I have read on a few different sites that Tegus are supposed to be afraid of heights, or at least uneasy about being too high up from the ground, and they say to hold them sitting or low to your lap, but my ~5 month old Tegu Tiberius refuses to stay a safe distance from the ground. He's always climbing up my cloths or up on my shoulder, and most of all he enjoys sitting on the top of my head! He's never as calm as when he is atop my head, and I just don't get it. Aren't they supposed to be afraid of heights?! Why does he like sitting on my head?


----------



## Tannaros (Aug 21, 2013)

Cylum said:


> I have read on a few different sites that Tegus are supposed to be afraid of heights, or at least uneasy about being too high up from the ground, and they say to hold them sitting or low to your lap, but my ~5 month old Tegu Tiberius refuses to stay a safe distance from the ground. He's always climbing up my cloths or up on my shoulder, and most of all he enjoys sitting on the top of my head! He's never as calm as when he is atop my head, and I just don't get it. Aren't they supposed to be afraid of heights?! Why does he like sitting on my head?



I've never really heard of tegus being afraid of heights at all. As adults they may feel uncomfortable or unsure if they're lifted up while their entire body is not supported - but other than that I've never observed it.

I remember sometime ago someone speculated that tegus may be somewhat arboreal in their early age. I don't really know if that's true.

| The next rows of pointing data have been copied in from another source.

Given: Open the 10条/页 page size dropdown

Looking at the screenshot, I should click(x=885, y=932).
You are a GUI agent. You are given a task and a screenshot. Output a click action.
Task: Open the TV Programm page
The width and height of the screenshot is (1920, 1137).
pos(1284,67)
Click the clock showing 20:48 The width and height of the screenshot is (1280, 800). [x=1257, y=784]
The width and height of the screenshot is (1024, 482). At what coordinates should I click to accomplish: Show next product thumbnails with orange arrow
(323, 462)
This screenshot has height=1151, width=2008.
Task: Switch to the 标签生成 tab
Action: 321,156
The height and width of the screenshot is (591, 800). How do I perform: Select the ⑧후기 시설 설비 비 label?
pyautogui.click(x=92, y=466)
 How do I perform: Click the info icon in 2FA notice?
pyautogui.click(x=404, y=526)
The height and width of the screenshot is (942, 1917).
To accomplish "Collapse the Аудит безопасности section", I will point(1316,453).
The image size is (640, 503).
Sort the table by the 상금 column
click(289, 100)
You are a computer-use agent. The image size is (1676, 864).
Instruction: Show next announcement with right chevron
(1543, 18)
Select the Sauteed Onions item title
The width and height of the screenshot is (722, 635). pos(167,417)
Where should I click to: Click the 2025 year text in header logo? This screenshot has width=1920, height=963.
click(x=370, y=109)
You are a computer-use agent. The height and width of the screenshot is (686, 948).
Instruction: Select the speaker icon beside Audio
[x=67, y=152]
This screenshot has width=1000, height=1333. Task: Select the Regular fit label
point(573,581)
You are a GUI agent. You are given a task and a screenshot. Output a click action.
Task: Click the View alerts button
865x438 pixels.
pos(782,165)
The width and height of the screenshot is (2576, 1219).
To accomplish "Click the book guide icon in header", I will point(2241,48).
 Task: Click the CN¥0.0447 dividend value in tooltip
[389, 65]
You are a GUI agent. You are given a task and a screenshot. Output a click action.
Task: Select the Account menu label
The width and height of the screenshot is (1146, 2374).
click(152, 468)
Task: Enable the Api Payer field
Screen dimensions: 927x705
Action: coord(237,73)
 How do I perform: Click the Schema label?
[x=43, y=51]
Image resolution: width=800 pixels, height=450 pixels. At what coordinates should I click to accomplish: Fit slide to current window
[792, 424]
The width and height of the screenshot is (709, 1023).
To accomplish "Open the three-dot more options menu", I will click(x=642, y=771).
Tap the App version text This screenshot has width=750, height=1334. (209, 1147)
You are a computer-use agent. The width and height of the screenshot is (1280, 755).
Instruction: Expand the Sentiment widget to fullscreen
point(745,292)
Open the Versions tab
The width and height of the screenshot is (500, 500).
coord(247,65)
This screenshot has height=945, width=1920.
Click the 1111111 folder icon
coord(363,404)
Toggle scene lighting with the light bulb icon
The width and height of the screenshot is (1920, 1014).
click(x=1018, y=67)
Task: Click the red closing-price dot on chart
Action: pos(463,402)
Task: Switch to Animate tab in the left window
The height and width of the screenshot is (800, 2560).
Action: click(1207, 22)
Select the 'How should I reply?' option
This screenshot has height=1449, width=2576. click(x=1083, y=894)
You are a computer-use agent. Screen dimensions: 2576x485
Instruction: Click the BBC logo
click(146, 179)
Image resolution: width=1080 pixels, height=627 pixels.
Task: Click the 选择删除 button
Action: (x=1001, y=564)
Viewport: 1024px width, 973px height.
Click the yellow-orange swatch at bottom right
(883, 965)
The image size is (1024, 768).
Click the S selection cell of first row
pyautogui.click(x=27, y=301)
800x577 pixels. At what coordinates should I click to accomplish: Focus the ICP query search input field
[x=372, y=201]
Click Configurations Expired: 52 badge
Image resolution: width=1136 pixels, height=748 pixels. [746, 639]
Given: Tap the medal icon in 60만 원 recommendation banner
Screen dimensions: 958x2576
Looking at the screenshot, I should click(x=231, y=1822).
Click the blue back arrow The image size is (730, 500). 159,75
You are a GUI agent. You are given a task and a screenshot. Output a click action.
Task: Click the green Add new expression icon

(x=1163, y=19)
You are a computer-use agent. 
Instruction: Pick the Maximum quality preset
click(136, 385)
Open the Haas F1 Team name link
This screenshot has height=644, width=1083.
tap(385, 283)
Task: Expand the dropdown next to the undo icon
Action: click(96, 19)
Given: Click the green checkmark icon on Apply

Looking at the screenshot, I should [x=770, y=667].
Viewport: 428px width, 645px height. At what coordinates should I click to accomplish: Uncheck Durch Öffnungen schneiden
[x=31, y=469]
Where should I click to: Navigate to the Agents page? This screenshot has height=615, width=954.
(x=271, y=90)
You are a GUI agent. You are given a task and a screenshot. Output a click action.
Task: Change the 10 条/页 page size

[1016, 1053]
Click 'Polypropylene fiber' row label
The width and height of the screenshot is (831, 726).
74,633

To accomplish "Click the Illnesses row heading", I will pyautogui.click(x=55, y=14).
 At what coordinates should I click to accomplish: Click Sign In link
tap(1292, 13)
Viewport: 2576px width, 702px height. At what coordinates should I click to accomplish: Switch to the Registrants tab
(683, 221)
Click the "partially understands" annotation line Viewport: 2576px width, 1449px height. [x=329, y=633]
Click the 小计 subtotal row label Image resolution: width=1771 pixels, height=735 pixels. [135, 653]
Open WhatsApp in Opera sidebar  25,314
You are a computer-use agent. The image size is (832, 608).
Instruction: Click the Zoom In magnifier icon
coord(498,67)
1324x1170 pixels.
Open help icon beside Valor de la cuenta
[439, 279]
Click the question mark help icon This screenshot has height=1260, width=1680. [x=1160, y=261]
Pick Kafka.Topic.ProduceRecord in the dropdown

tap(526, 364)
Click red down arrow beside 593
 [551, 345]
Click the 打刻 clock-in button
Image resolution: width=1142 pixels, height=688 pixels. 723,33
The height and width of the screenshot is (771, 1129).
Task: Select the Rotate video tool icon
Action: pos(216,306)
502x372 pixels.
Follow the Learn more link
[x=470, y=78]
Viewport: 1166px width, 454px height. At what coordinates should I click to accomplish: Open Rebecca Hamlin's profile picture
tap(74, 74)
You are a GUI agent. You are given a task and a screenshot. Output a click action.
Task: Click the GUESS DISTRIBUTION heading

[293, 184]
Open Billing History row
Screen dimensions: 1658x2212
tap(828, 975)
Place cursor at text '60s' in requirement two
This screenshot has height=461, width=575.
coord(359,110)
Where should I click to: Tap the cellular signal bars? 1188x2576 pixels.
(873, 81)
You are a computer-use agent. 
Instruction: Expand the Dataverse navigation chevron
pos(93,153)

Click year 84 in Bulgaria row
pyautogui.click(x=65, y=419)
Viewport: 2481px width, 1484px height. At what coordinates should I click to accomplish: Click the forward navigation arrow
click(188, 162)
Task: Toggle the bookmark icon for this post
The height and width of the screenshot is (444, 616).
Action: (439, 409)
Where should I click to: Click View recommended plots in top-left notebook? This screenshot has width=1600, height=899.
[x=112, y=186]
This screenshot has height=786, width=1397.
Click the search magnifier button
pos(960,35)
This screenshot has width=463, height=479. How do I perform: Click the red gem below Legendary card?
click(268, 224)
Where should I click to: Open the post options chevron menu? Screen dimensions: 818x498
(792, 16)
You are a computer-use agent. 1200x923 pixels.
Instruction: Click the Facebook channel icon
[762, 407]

However, I do know many animals in general feel more secure the higher they are - and you just happen to be the highest point of access.


----------



## Bubblz Calhoun (Aug 21, 2013)

_Instincts, they are more arboreal as babies, some grow out of it in time and with size but not all. Colombians usually stay smaller than other tegus so they can be more likely to keep and use that arboreal instinct and choose a high place to relax. Most large lizards, varanids a like are arboreal when young, they hatch and head for the trees._


----------



## Roadkill (Aug 21, 2013)

I wouldn't say they are afraid of heights at all, just that as adults they are terrible climbers (relatively speaking) and have no sense of what height means. I find it odd that my tortoises, animals that would really never climb trees, know when they've reached the edge, that's it. I could put them on top of my house and they wouldn't fall off the roof. Tegus, on the other hand, would drop and likely break their back.
What I think is happening, and this is purely speculation on my behalf but related to my observations of them in the wild, is wild tegus are cannibalistic of baby/juvenile tegus. I've never seen an adult tegu move as fast as when they are trying to eat a young tegu. Thing is, as said before, adult tegus are terrible climbers. Young tegus, on the other hand, are competent climbers (we never put our young outside in the walled pens until about 2 years old when they could no longer climb trees or brick walls). It is likely a survival instinct of tegus to be as high as possible to avoid their worst predators.


----------



## Midwestmonster (Sep 6, 2013)

My yearling is constantly doing that. A habit I have not yet been able to break. Cute tegu!


----------



## karljr2k4 (Sep 6, 2013)

roadkill hit the nail on the head. as a juvenile they tend to enjoy high places because in the wild they are easy food for other animals. so being high is their safe spot until they get to big to climb and more. you will notice when your gu is bigger it will just stop.


----------



## Cylum (Sep 7, 2013)

Oh I see, that makes a lot of sense!


----------



## KritterKeeper (Sep 8, 2013)

My columbian is over 30" and his fave spot is still on my head although i try to keep him off there as his claws are much larger now. I believe hes around 1.5yrs old and he still wants to get as high as possible no matter where he is, hes always looking for the next place to jump/climb so he can get higher..


----------



## Cylum (Sep 16, 2013)

Aw man, they keep jumping that long? Ugh. -_-


----------



## RickyNo (Sep 18, 2013)

He just wants to look down your shirt


----------